### Provided data
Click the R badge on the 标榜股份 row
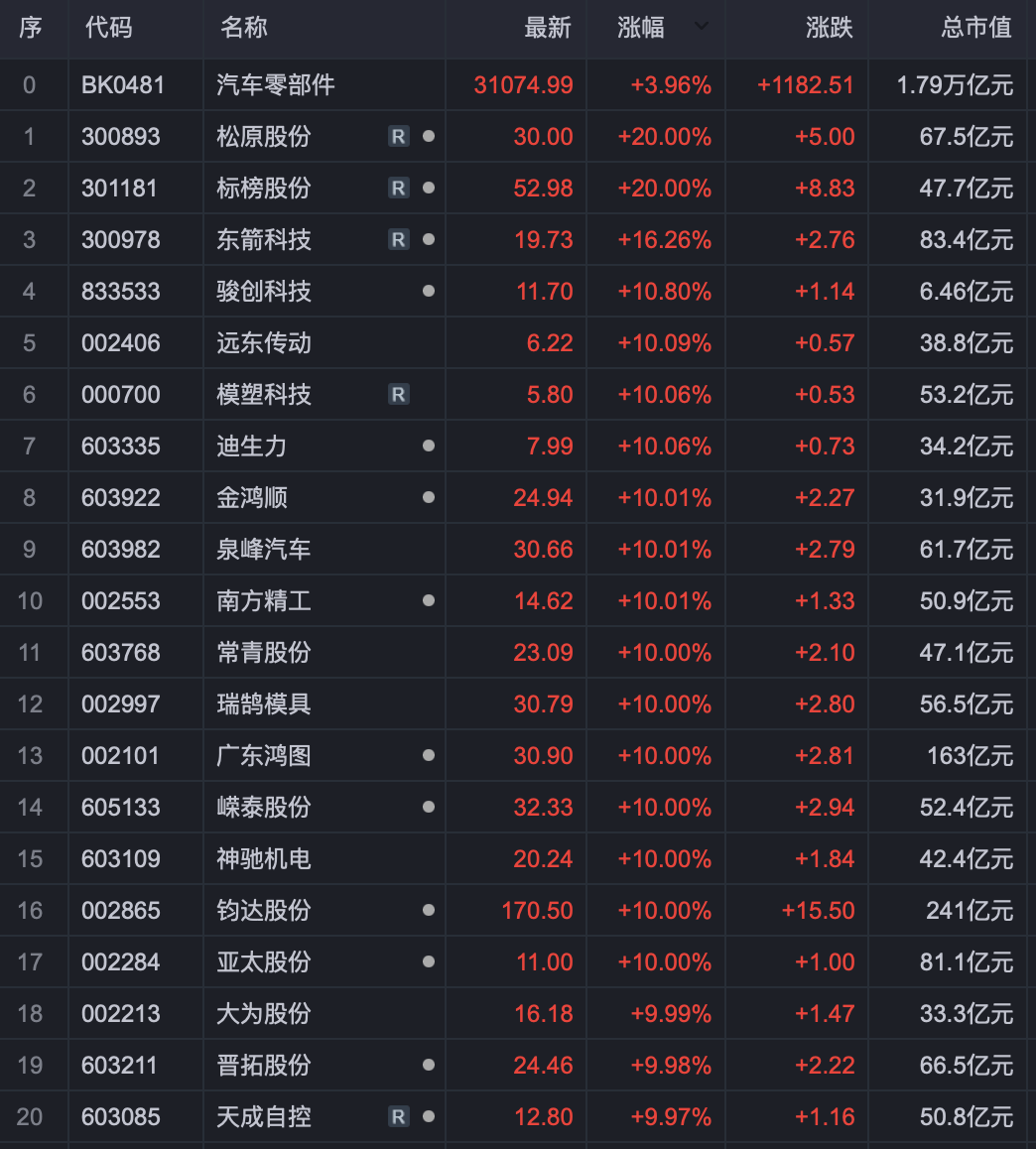This screenshot has width=1036, height=1149. click(x=398, y=189)
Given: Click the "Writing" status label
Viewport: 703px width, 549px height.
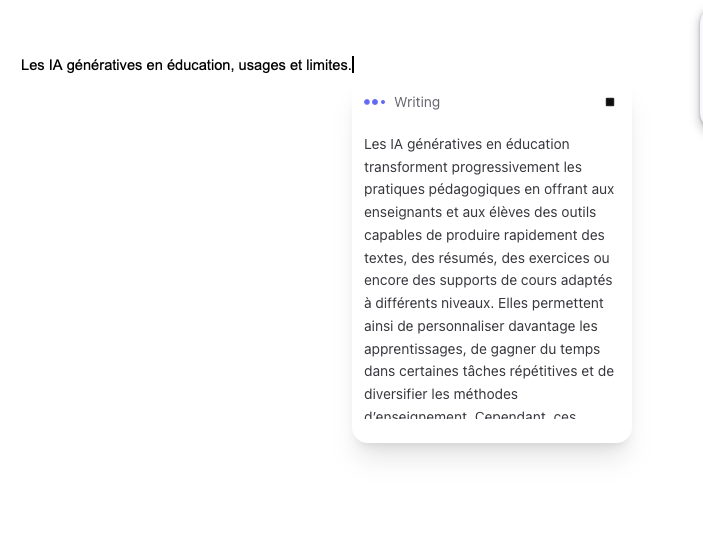Looking at the screenshot, I should tap(417, 102).
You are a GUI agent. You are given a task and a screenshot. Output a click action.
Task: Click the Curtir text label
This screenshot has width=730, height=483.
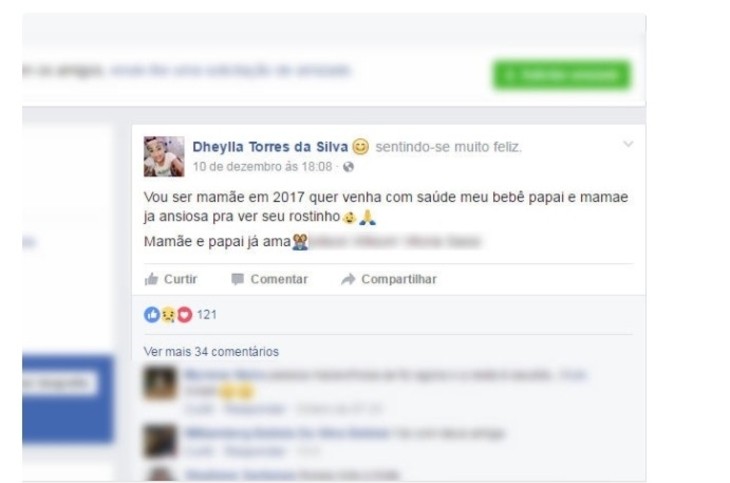pos(181,279)
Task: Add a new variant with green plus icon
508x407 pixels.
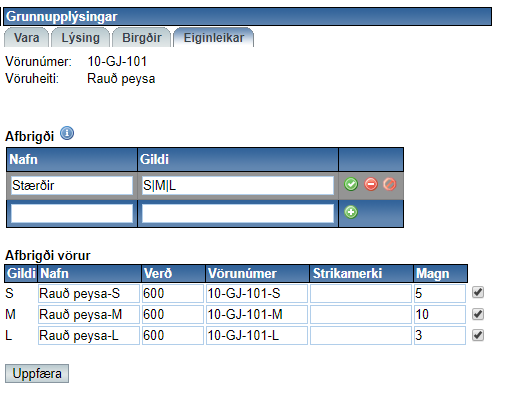Action: tap(351, 212)
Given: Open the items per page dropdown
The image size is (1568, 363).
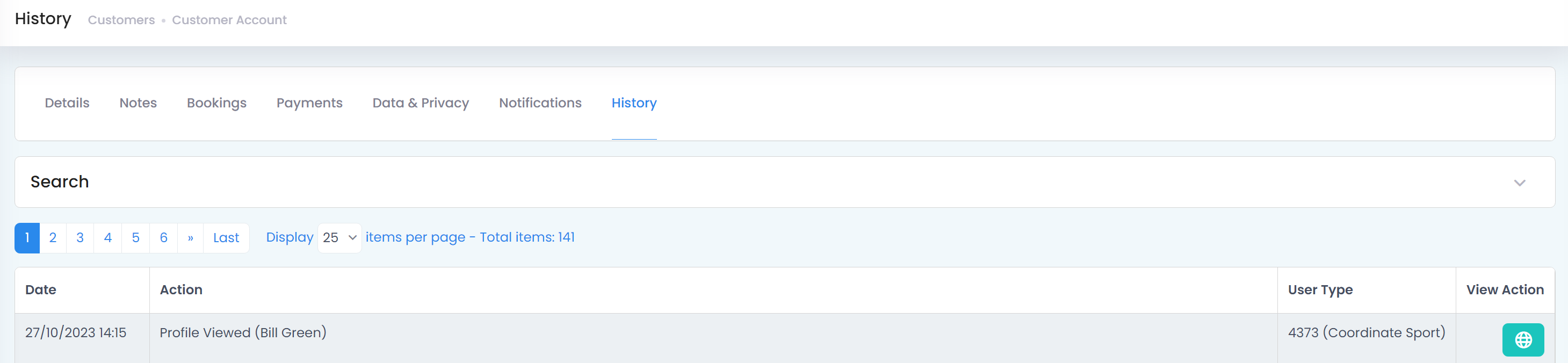Looking at the screenshot, I should [339, 238].

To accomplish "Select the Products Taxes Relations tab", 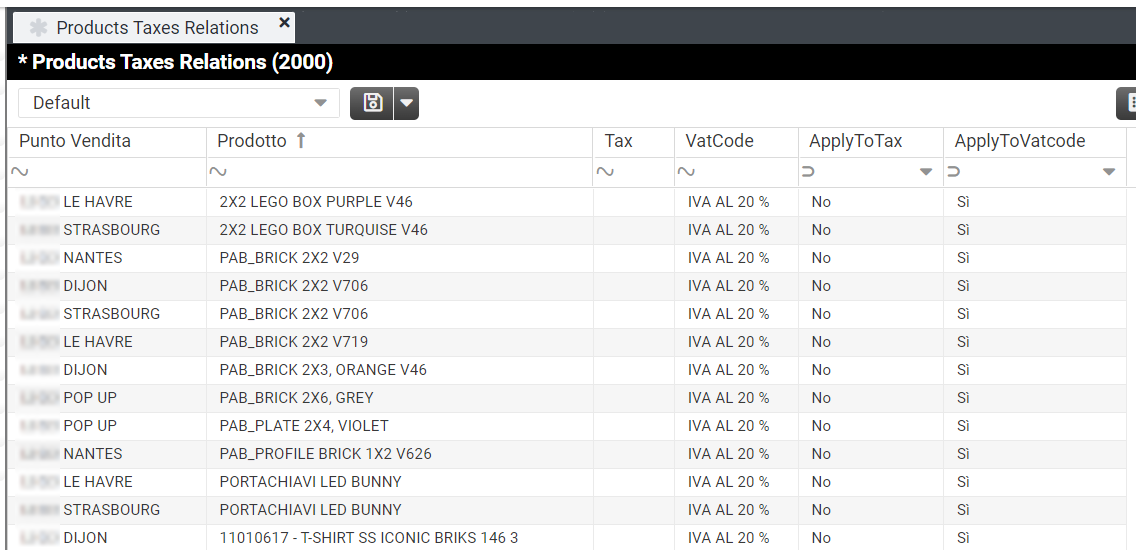I will tap(156, 27).
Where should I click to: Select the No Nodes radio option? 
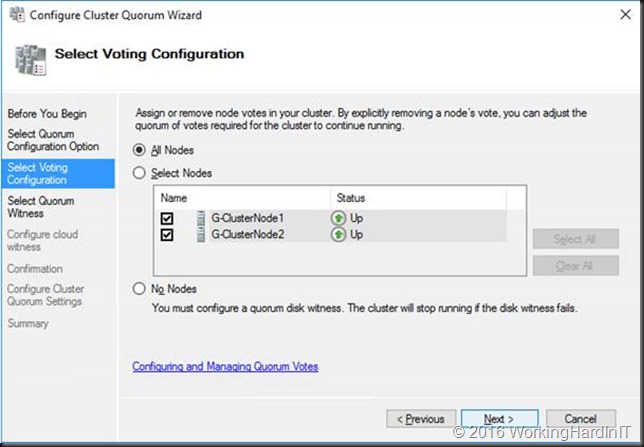click(x=139, y=288)
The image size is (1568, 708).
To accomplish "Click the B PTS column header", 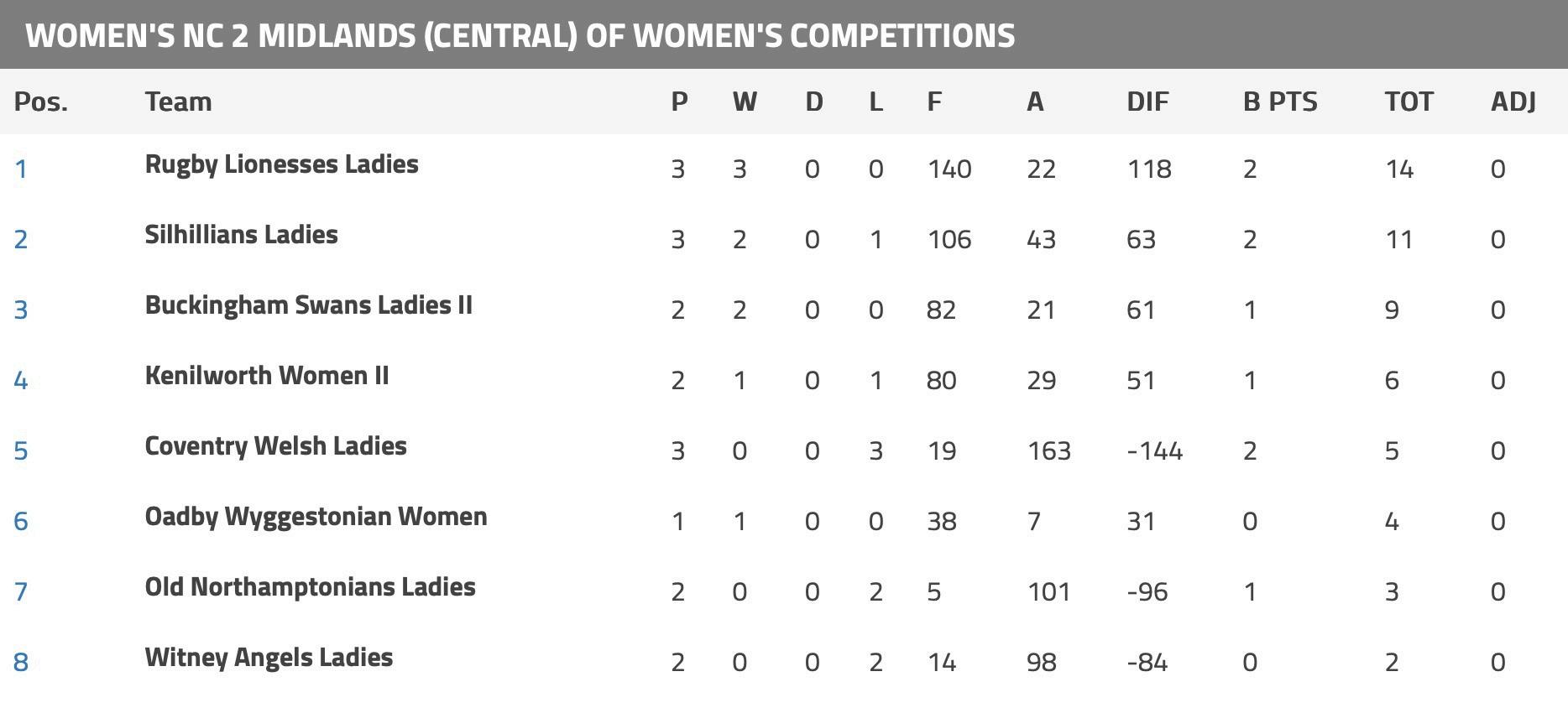I will point(1280,102).
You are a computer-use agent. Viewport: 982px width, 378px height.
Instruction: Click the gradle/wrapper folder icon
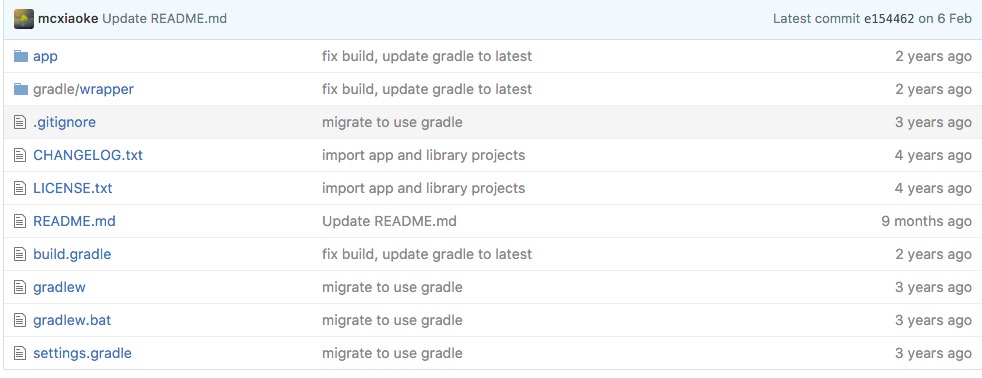click(21, 89)
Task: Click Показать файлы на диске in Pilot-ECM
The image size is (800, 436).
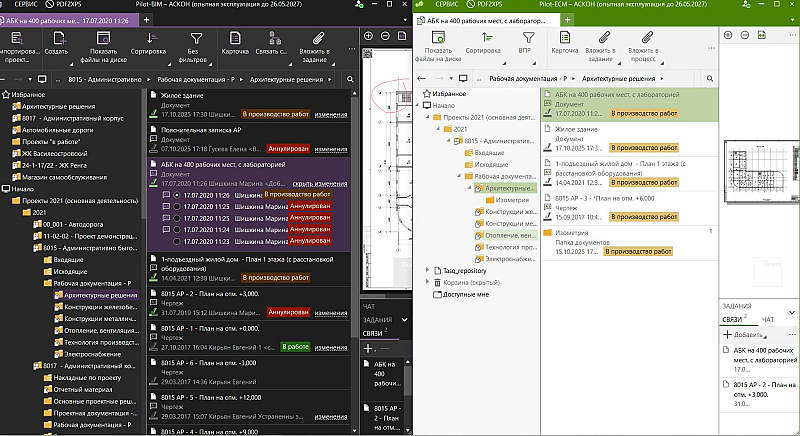Action: [x=438, y=44]
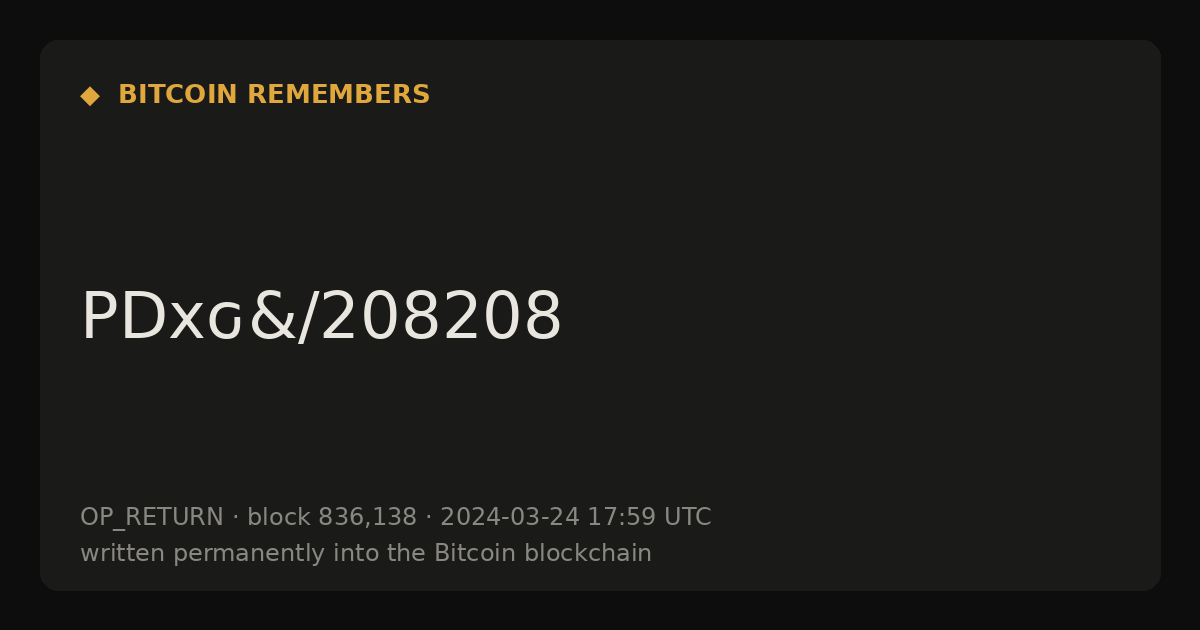Viewport: 1200px width, 630px height.
Task: Click the words Bitcoin blockchain in the caption
Action: (x=543, y=554)
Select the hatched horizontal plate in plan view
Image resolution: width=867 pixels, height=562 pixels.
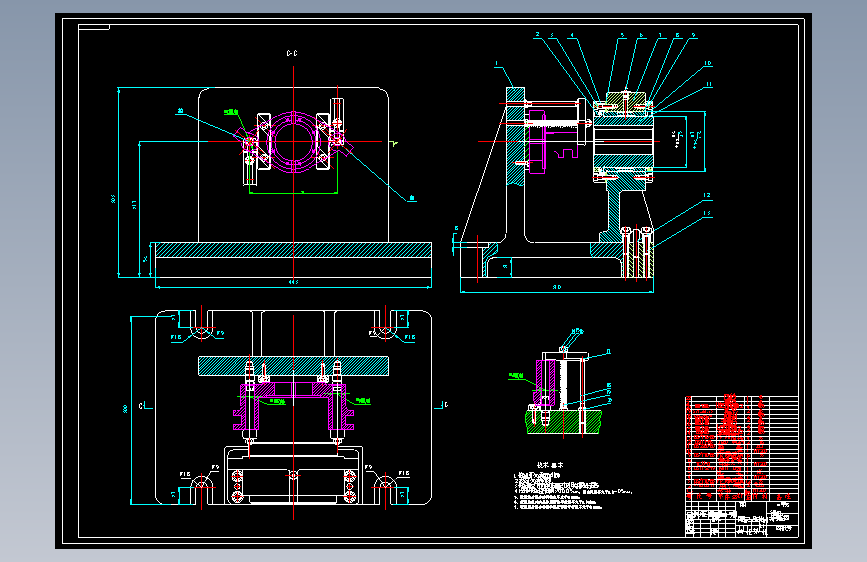tap(294, 366)
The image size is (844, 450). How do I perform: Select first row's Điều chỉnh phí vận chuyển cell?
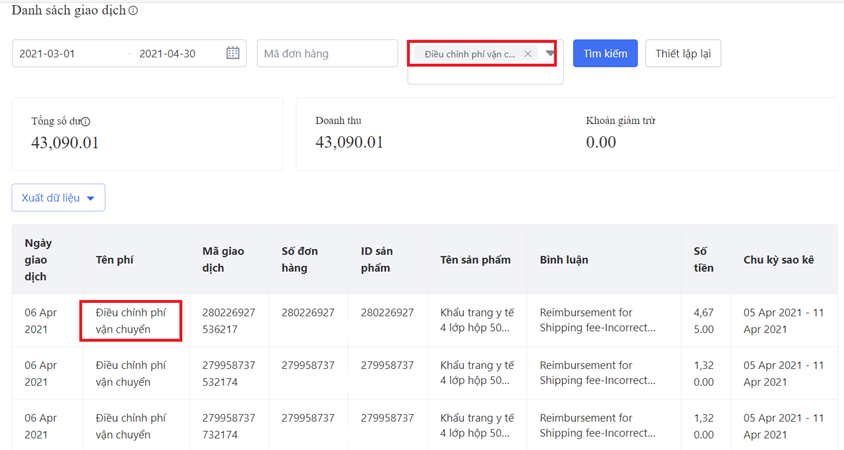[131, 320]
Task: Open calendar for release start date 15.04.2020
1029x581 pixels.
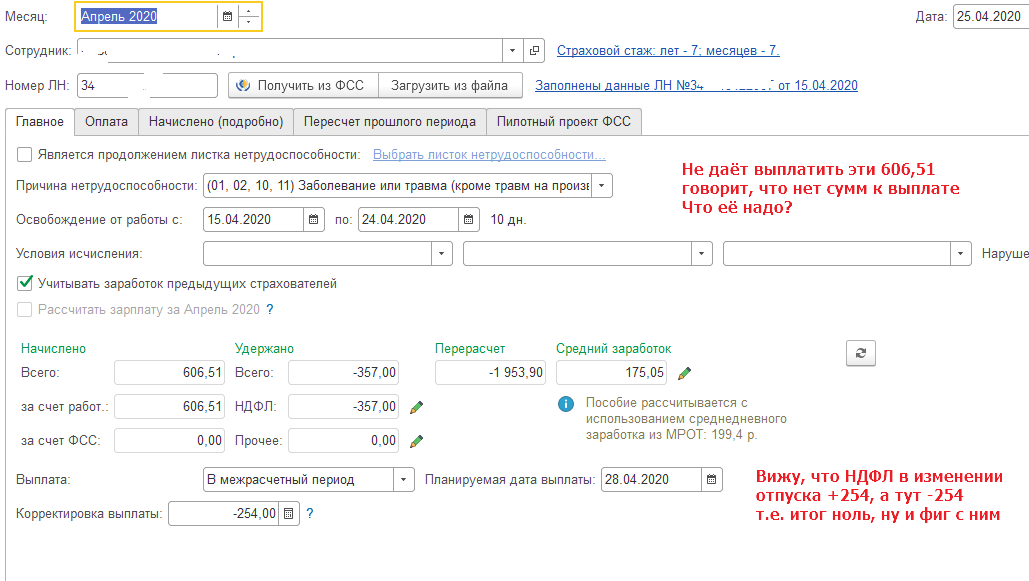Action: coord(314,220)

### Exercise
Copy out, from the material above, each line in which the string "Open" is found.

### Task solution
Given: Open the items per page dropdown
Task: Open calendar for release start date 15.04.2020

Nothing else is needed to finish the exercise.